Using this opening suits the story and sets the surreal tone, and (to my knowledge) no one who’s read it—including agents and publishers when I was querying—complained that it starts this way. A dream opening matches the book, and if your book’s opening is right for the story, it shouldn’t be ditched because it comes in the form of a supposed “don’t”.

As for making the most of your book’s opening in other ways, these tips might help…

Tips For Book Openings

Orientate The Reader

Unless you’re really going for something out there, the reader should at least know where and when the book is taking place. It could be on an alien planet 1,000 years in the future, or back in the 90s on the first day of high school. Just let the reader know where they are and when.

Introduce The Main Character

Where and when works better when readers also know with whom. Try to make the first character they meet your MC. If that doesn’t work for the first chapter, introduce the MC as soon as possible, and do something that will endear them to the reader.

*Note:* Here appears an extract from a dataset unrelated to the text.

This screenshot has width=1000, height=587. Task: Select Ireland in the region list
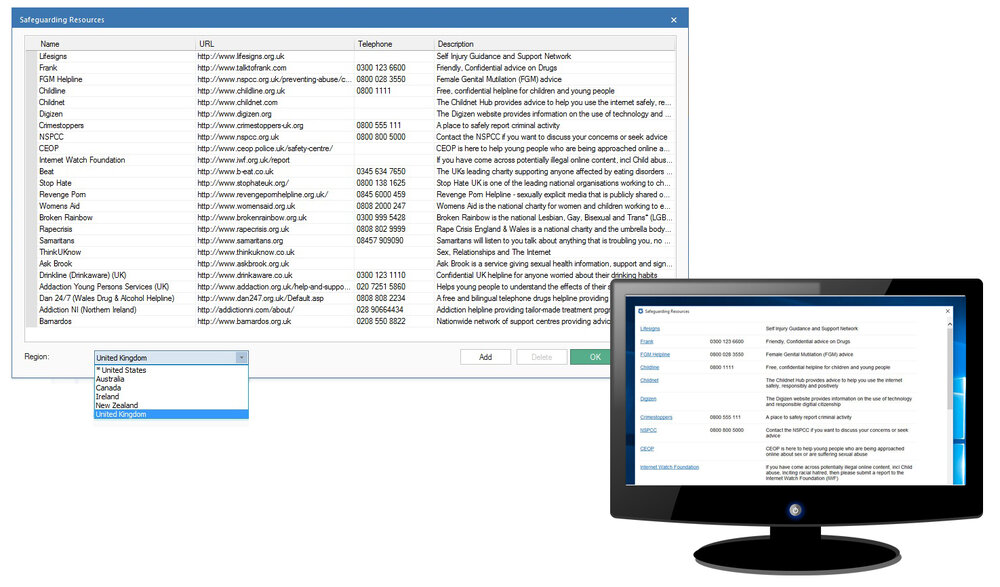107,396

There’s the tried and true “Save the Cat” method where the MC does something likable (such as save a cat) and the whole point of that is to make the reader sympathetic/relate to your MC. The earlier you do this in your book, the better. You want the reader and your MC to form a connection that will take them from the first page to the last.

Go For A Basic Backstory

Another of those “don’ts” you might have heard is weighing your opening down with backstory. Trouble is, sometimes the only way to get the reader to relate to your MC, or know where or when they are, is through backstory.

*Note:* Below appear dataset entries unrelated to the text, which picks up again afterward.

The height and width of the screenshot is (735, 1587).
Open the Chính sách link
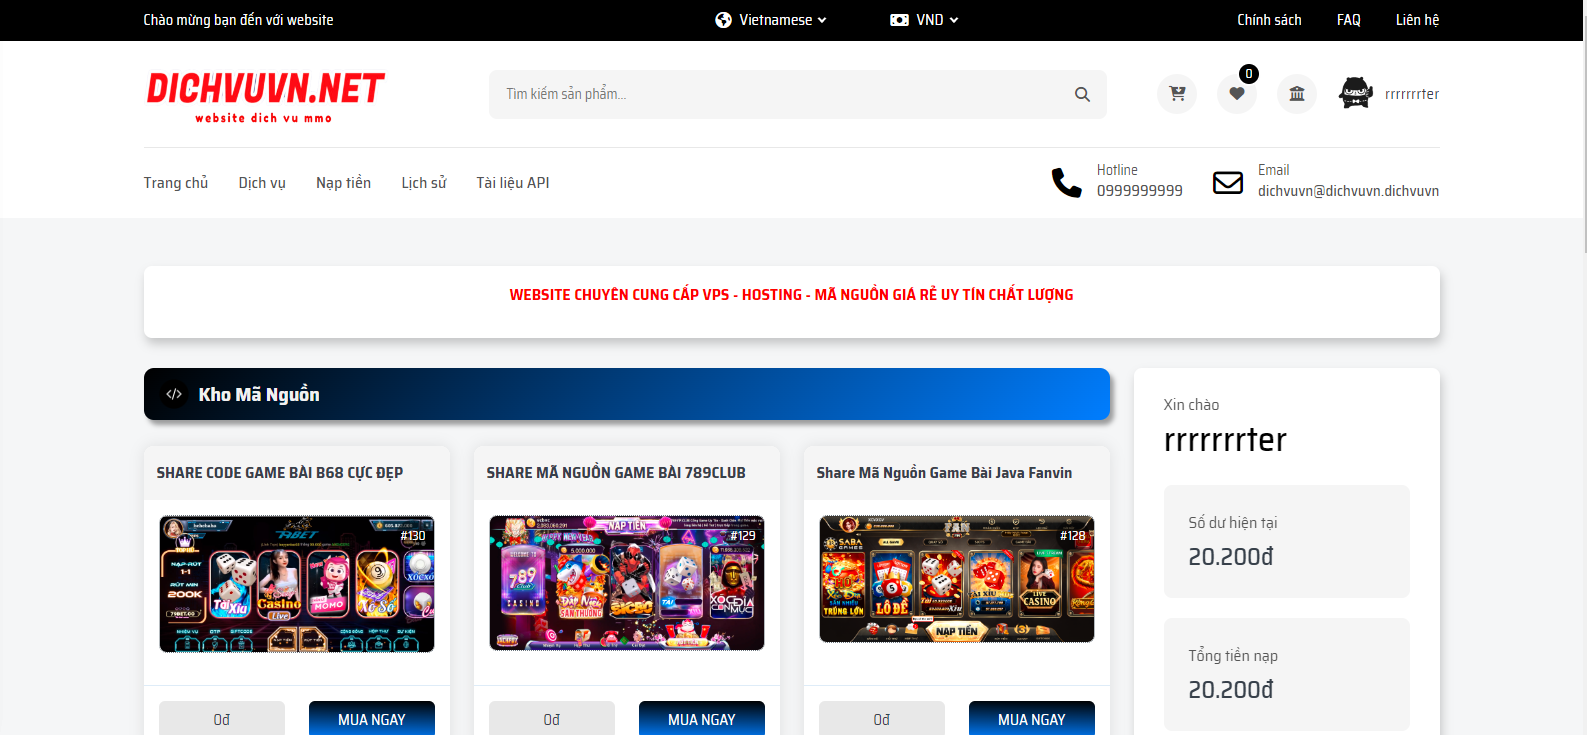[x=1269, y=20]
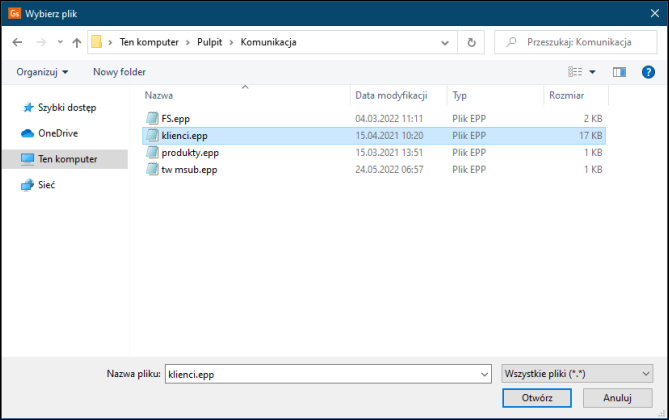This screenshot has width=669, height=420.
Task: Create a new folder with Nowy folder
Action: (x=119, y=72)
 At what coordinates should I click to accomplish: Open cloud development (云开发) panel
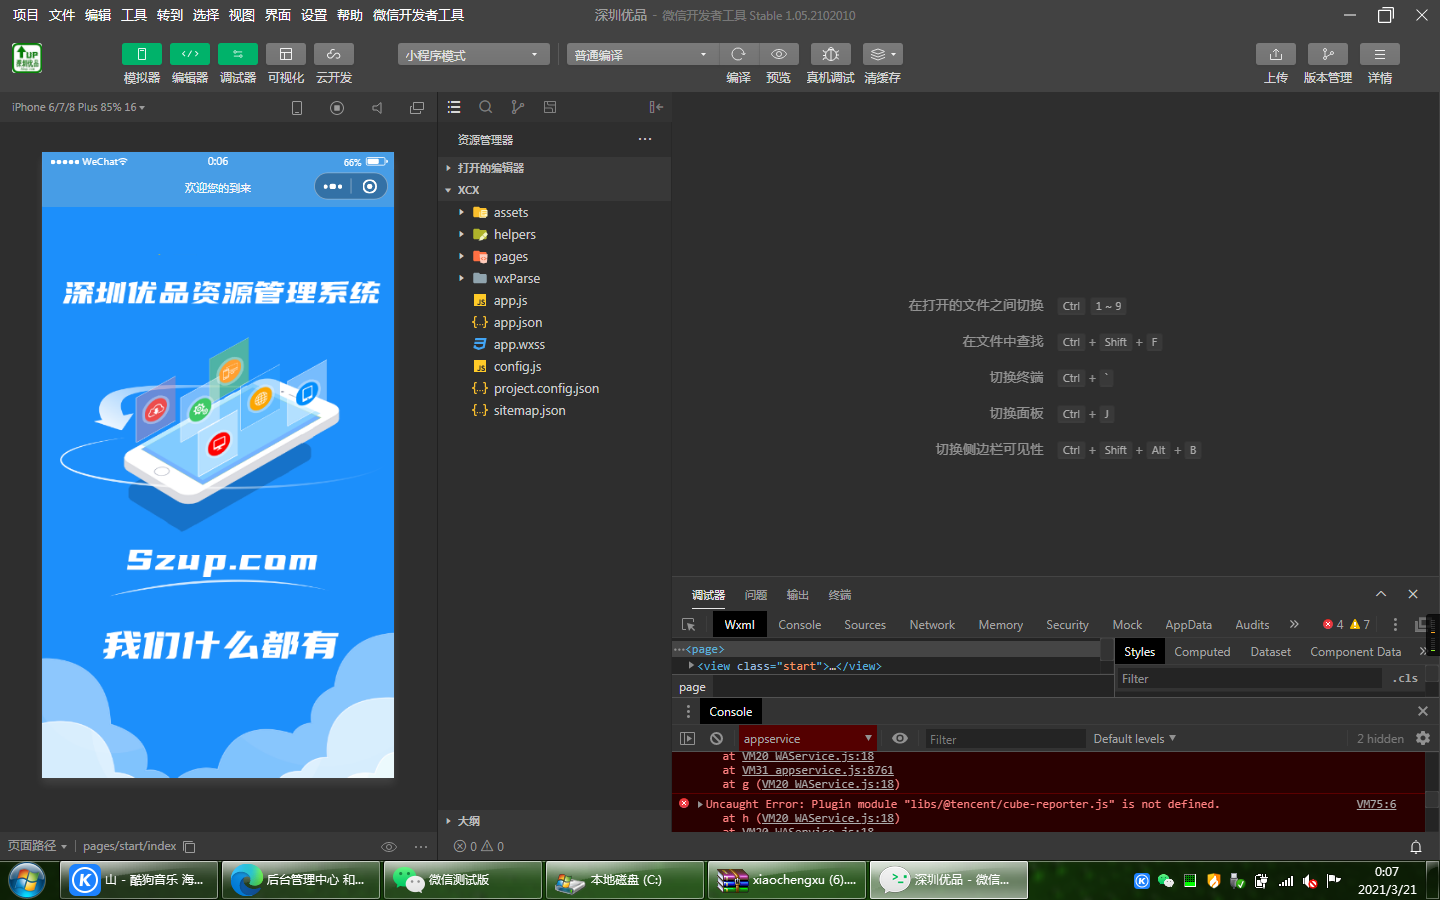pos(333,54)
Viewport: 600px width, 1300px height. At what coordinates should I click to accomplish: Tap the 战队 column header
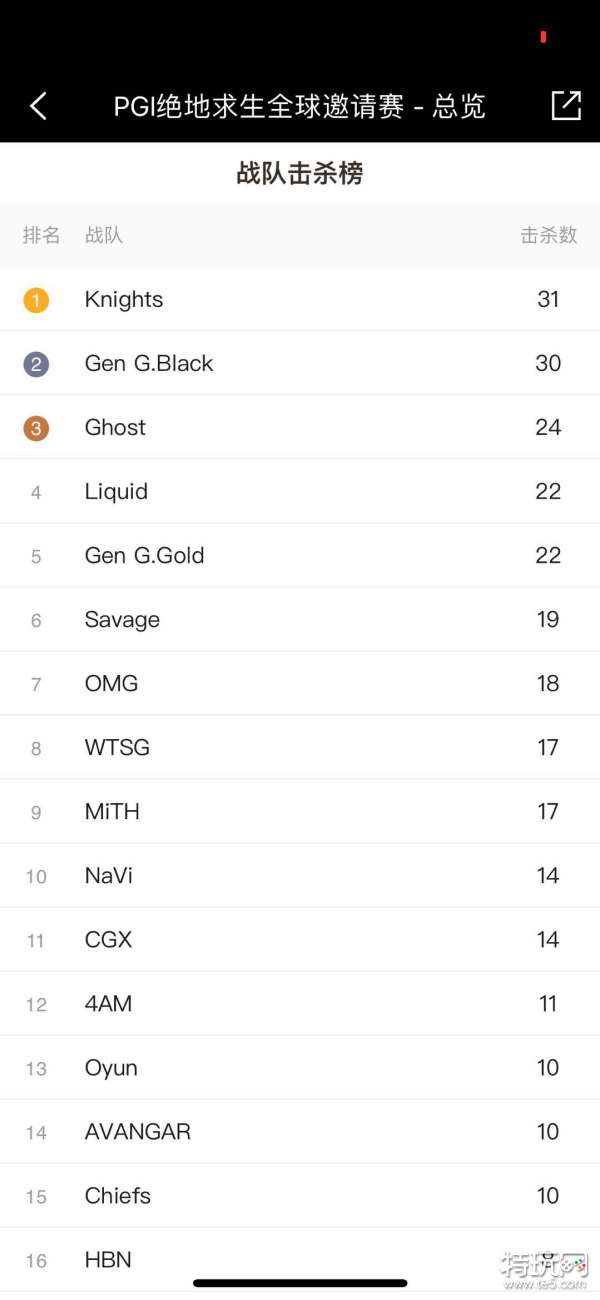(x=104, y=236)
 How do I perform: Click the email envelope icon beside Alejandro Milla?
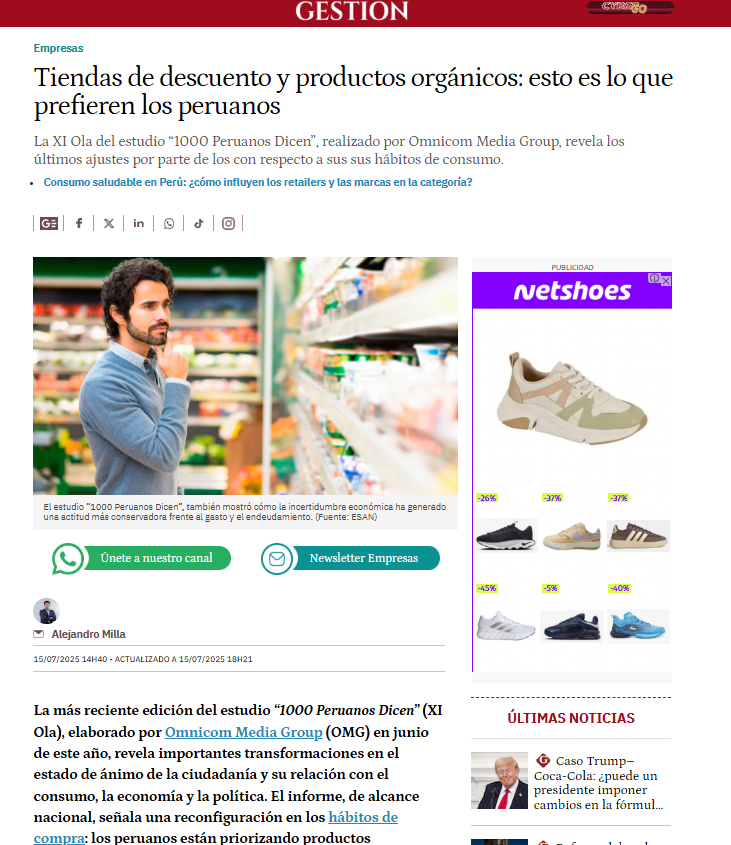pyautogui.click(x=39, y=634)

If you need it in your opening chapter, limit it to the very basics, such as a throwaway line about the MC being an orphan, or the alien planet’s air being easier to move through than the training simulations they used back home.

Get Into The Action

This is not a suggestion to start your book with an explosion, but at a place where something is happening.

It could be the smash of a coffee mug as the final bingo number is called out at the senior center game night or the thud of a murderer pushing a body into a freshly dug grave. The point of this tip is to open your book with a catalyst that changes things.

Don’t start with your MC getting out of bed, making breakfast, eating breakfast, getting dressed, and heading out to start their day. They could be heading out the door to a morning where the bank they work in gets robbed, or a minor car accident on the commute introduces them to the love of their life. Start at the robbery or the car-crunching fender bender. Get into the action ASAP.

Set Expectations

As I mentioned earlier, Blackbirch: The Beginning opens with a dream. Not just a dream, but a nightmare about a monster/shadow haunting a forest where the MC must use magic called from his veins to protect himself. Not only does this opening pave the way for reveals in the rest of the book, but it gives the reader the expectation that this will be a supernatural tale with frequent dreams. Use the first chapters of your story to set the expectations for what’s coming, and help your readers out.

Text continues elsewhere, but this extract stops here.